## Passage
Runtime Configuration¶
A runtime configuration provides Elyra access to external resources, such as Kubeflow Pipelines or Apache Airflow for scalable pipeline execution.
You can manage runtime configurations using the JupyterLab UI or the Elyra CLI.
Prerequisites¶
A runtime configuration requires connectivity details for
- A Kubeflow Pipelines deployment or an Apache Airflow deployment
- S3-based Object Storage (e.g. Minio or IBM Cloud Object Storage)
Note: Elyra is only tested with Kubeflow v1.5.x (Kubeflow Pipelines v1) and Apache Airflow v1.10.x.
Managing runtime configurations using the JupyterLab UI¶
Runtime configurations can be listed, added, modified, duplicated, and removed in the Runtimes panel.
To access the panel in JupyterLab:
Select the
Runtimes
panel from the JupyterLab sidebar.OR
Open the JupyterLab command palette (
Cmd/Ctrl + Shift + C
) and search formanage runtimes
.
Creating a runtime configuration¶
To create a runtime configuration:
- Open the
Runtimes
panel. - Click
+
to add a new runtime configuration and choose the desired runtime configuration type, e.g. Kubeflow Pipelines or Apache Airflow. - Provide a runtime configuration display name, an optional description, and tag the configuration to make it more easily discoverable.

## Recorded information
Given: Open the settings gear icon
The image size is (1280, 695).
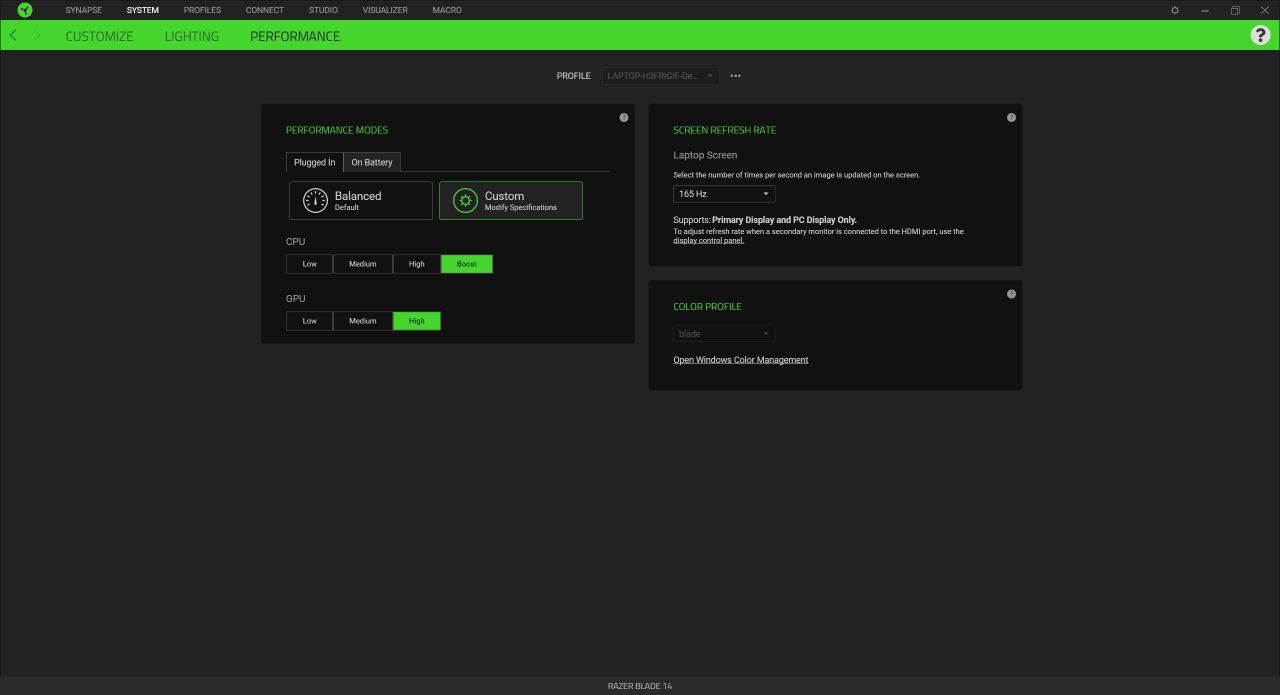Looking at the screenshot, I should pyautogui.click(x=1175, y=10).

## Given request
Please list every action that the runtime configuration passage says can be performed on runtime configurations in the Runtimes panel. You won't need the material.

## Worked solution
- Listed
- Added
- Modified
- Duplicated
- Removed